Entries shown:
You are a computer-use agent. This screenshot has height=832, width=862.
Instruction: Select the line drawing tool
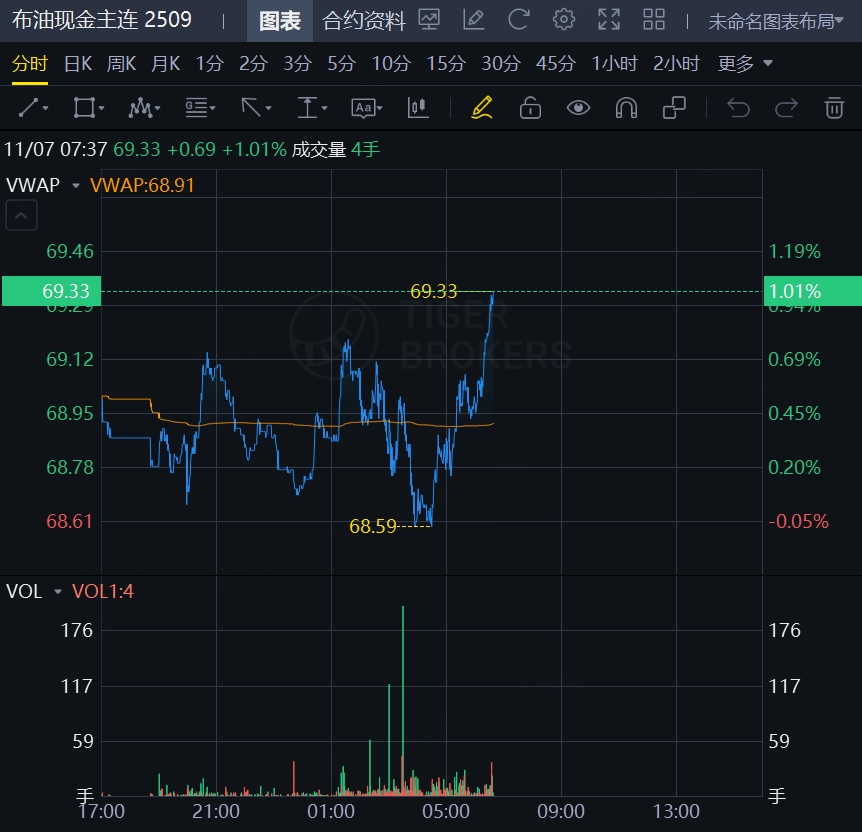33,108
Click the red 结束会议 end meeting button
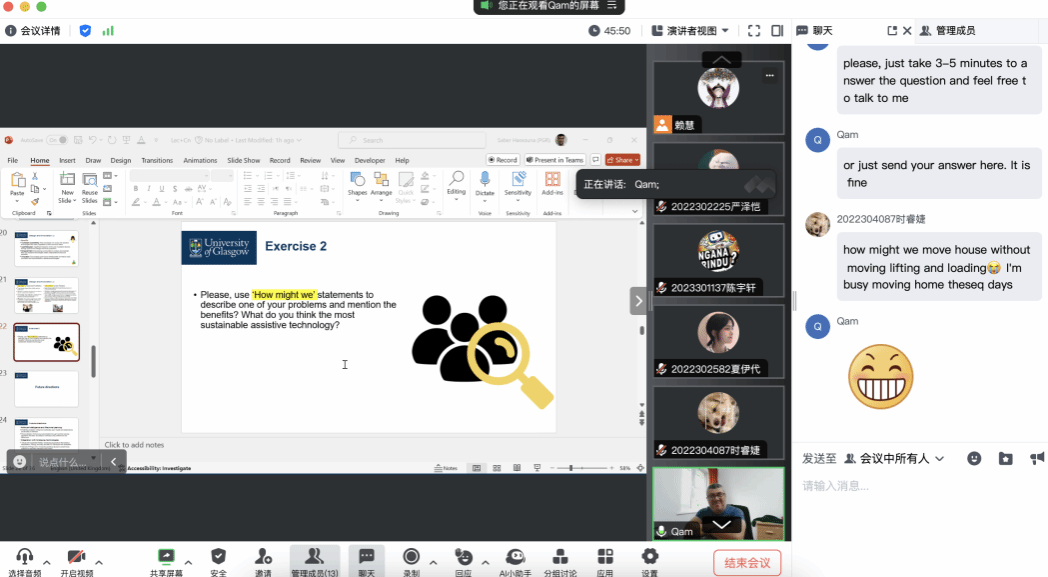 tap(747, 563)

Directions for this task: Print every line above once more, exactly. Omit the pictures.

Answer:
You are a computer-use agent. This screenshot has height=832, width=862.
Instruction: Select the line drawing tool
33,108
Click the red 结束会议 end meeting button
 tap(747, 563)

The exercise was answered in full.